**Exercise directions:**
Search the listing for the word "pixels" and copy every line where it turns up.

**Dataset records:**

★ ★ ★

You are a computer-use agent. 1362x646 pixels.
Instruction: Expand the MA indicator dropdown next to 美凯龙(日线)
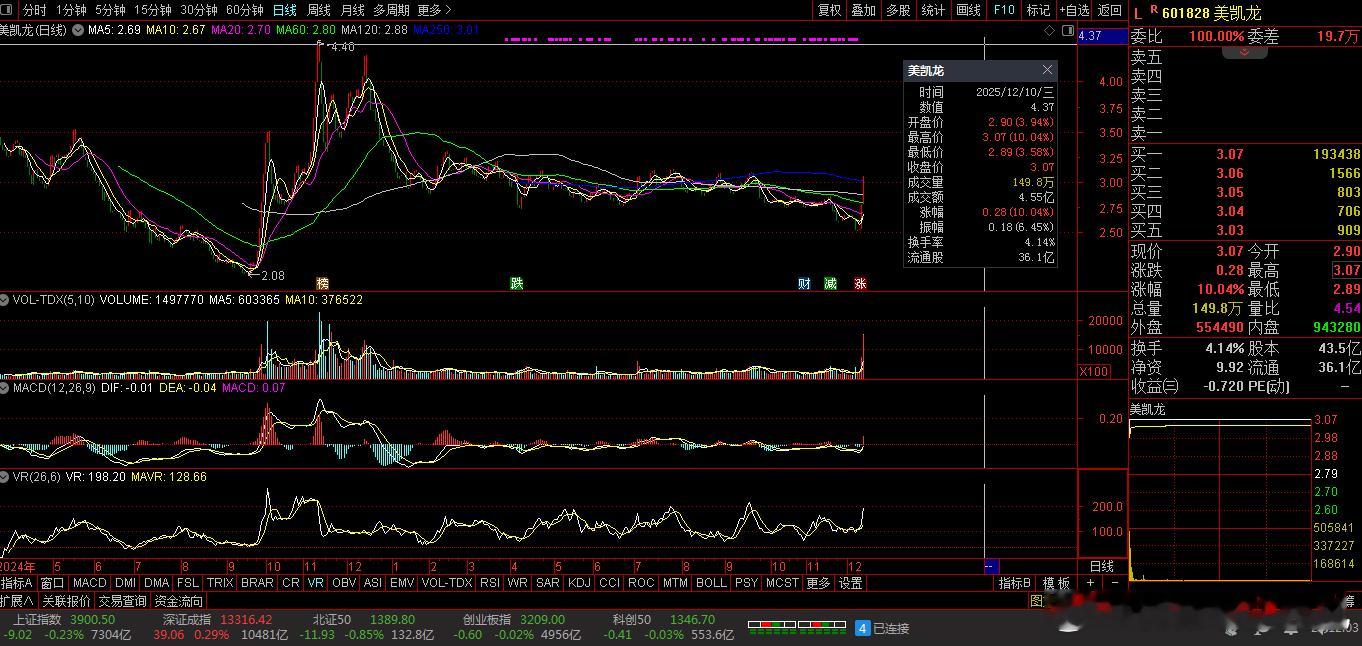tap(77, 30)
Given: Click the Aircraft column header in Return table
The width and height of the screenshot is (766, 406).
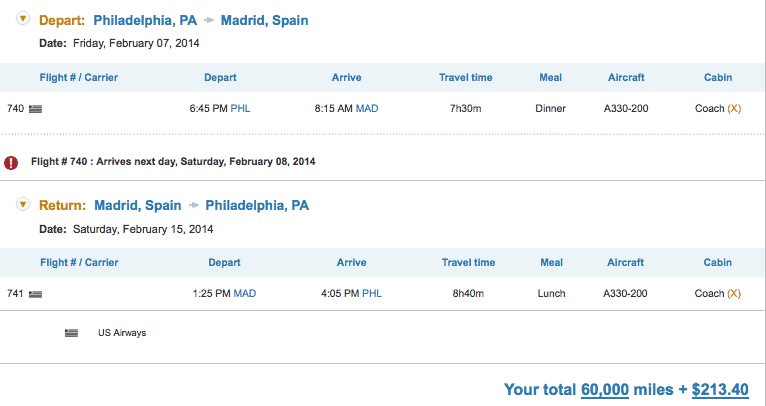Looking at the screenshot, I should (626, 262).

★ ★ ★

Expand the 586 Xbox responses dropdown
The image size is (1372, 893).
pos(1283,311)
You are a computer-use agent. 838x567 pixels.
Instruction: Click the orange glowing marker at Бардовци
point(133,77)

★ ★ ★

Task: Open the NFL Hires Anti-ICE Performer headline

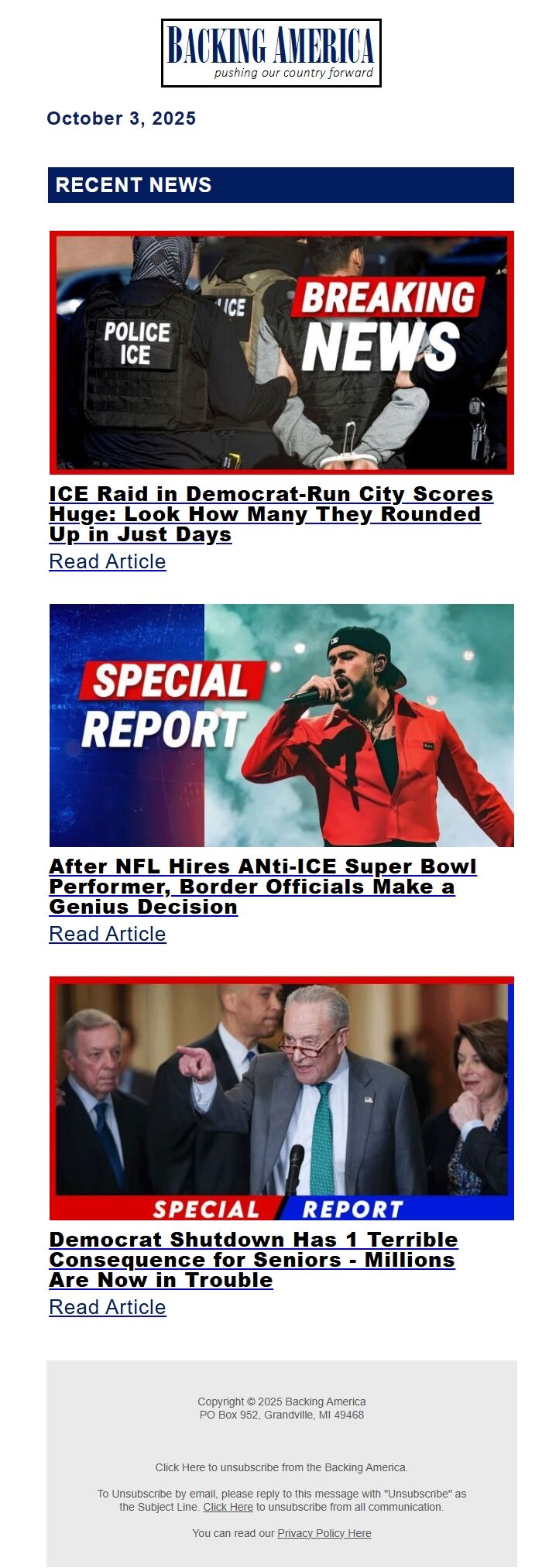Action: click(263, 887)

★ ★ ★

**Answer to this task:**
You are a computer-use agent. 1362x646 pixels.
You are a computer-use agent. 838x567 pixels.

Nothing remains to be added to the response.